L'inculpation d'Andreotti pour complicité avec Cosa Nostra, en mars
1993, a marqué une rupture décisive dans l'histoire de la question
mafieuse en Italie. Pour la première fois, la magistrature parvenait à intervenir
dans un domaine qui lui était jusque-là demeuré étranger : celui de
la «mafia politique», des «enchevêtrements pervers» entre les pouvoirs
officiels et la criminalité. Les accusations portées contre Andreotti, redoublant
les révélations judiciaires quant à la corruption des élites dirigeantes,
rejaillissaient alors sur le régime dont il avait été l'un des plus
illustres représentants. Elles alimentaient une crise politique de grande
ampleur, qui allait aboutir à la chute de la «Première République» et dont
l'arrivée au pouvoir de Silvio Berlusconi a été la conclusion inattendue.
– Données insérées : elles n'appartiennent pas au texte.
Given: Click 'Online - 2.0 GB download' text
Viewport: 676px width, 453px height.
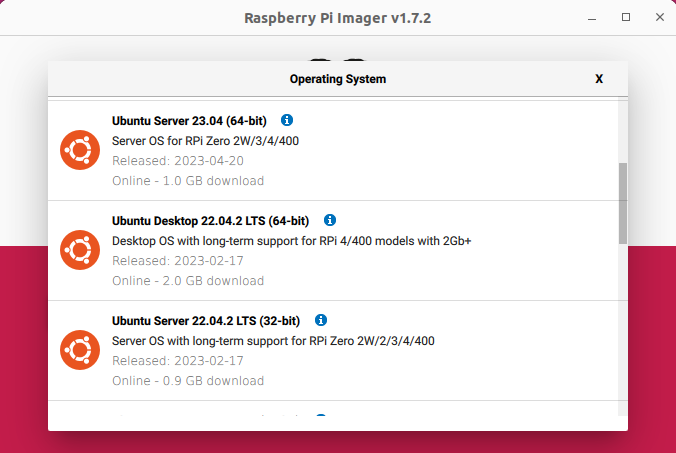Looking at the screenshot, I should pos(188,281).
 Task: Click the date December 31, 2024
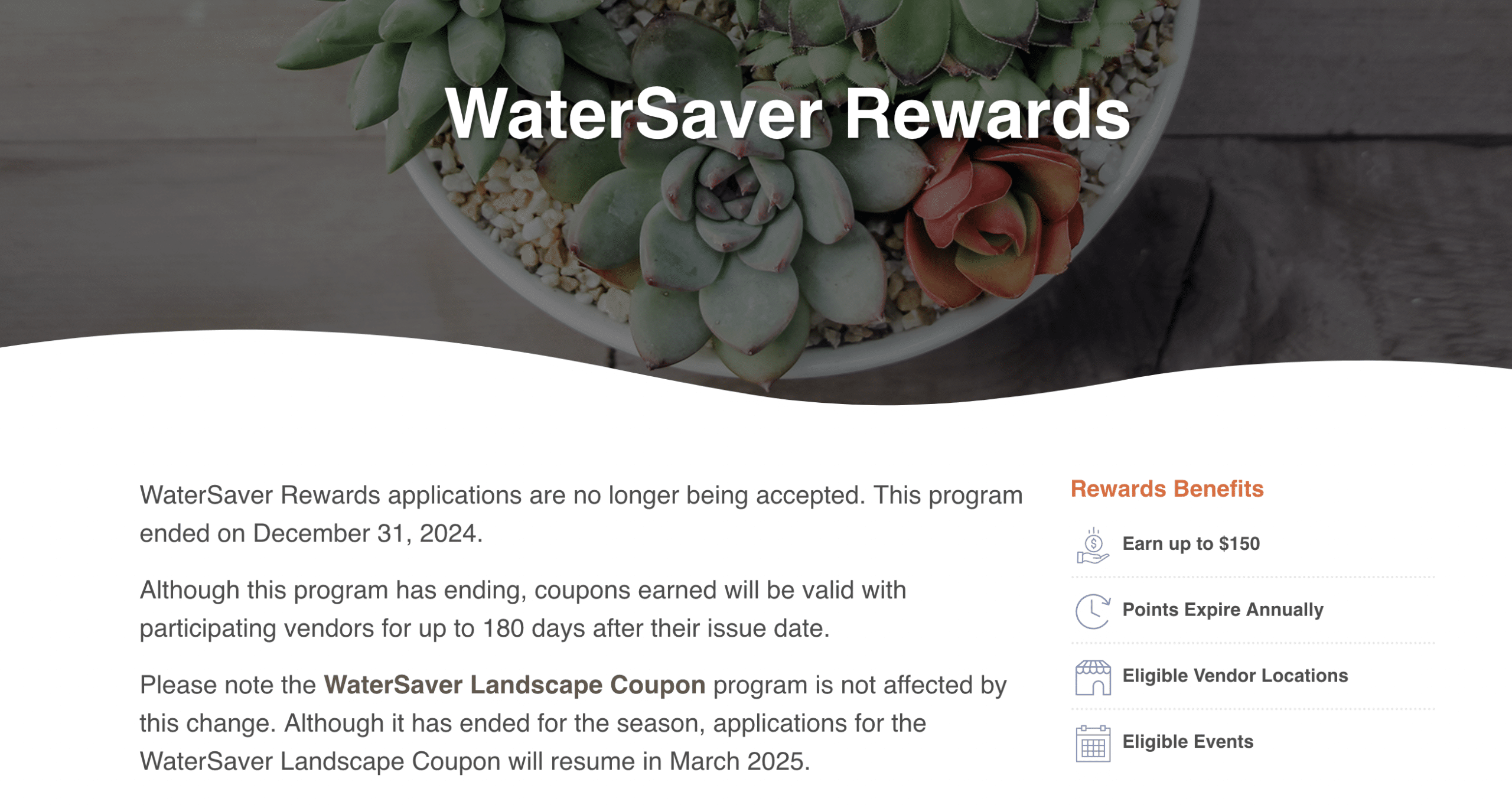pyautogui.click(x=367, y=533)
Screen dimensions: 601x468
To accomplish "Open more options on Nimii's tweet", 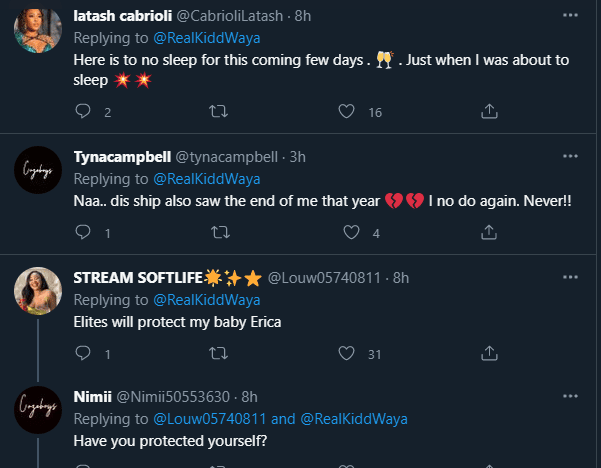I will click(570, 397).
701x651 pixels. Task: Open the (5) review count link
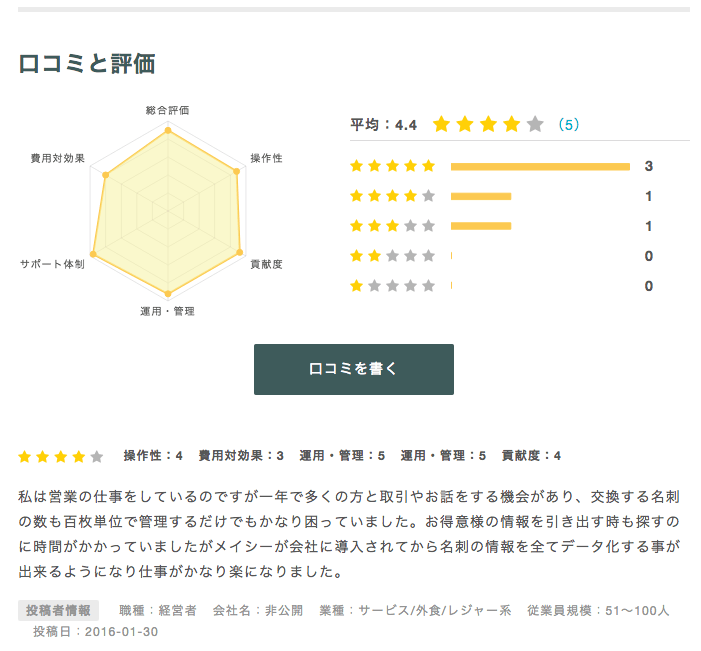click(568, 125)

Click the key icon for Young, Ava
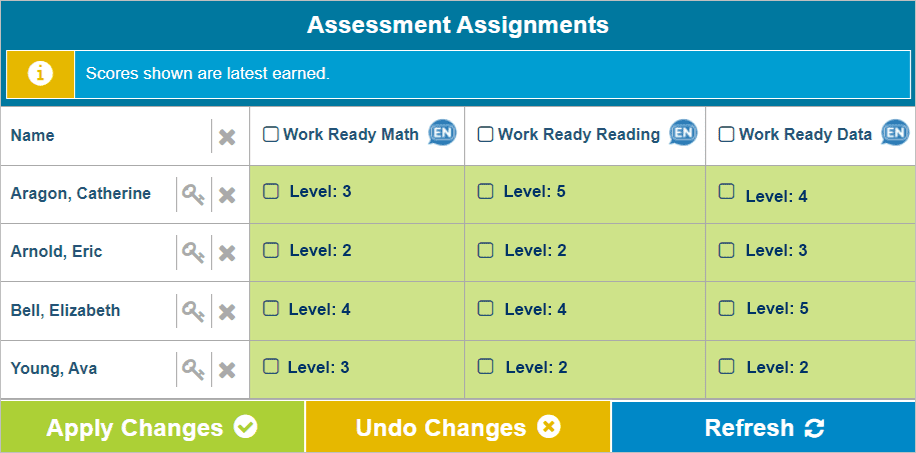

Comment expliquer une telle rupture ? A quelles conditions des juges se
sont-ils emparés, pour tenter de les sanctionner, des collusions politico-mafieuses
? Sous quelles formes les croisades morales contre la mafia
sont-elles intervenues dans le discrédit soudain qui a frappé les gouvernants
au début des années 1990 et, en retour, dans la légitimation des
acteurs politiques qui revendiquaient leur succession ? Et pourquoi un
procès qui avait été d'abord érigé en symbole de la faillite d'un régime
miné par les illégalités et les compromis occultes est-il progressivement
devenu celui des outrances et des dérives du «gouvernement des juges» ?
En suivant le fil de l'affaire Andreotti, en la resituant dans la trajectoire
longue de la lutte antimafia et en retraçant son déroulement jusqu'à l'acquittement
du prévenu à la fin 2004, ce livre offre des réponses à ces questions.
Au-delà, il interroge les dynamiques et les contradictions du projet
de divulgation de la «face cachée» de l'Italie républicaine, qui a marqué
(et continue de marquer) l'histoire politique et intellectuelle du pays.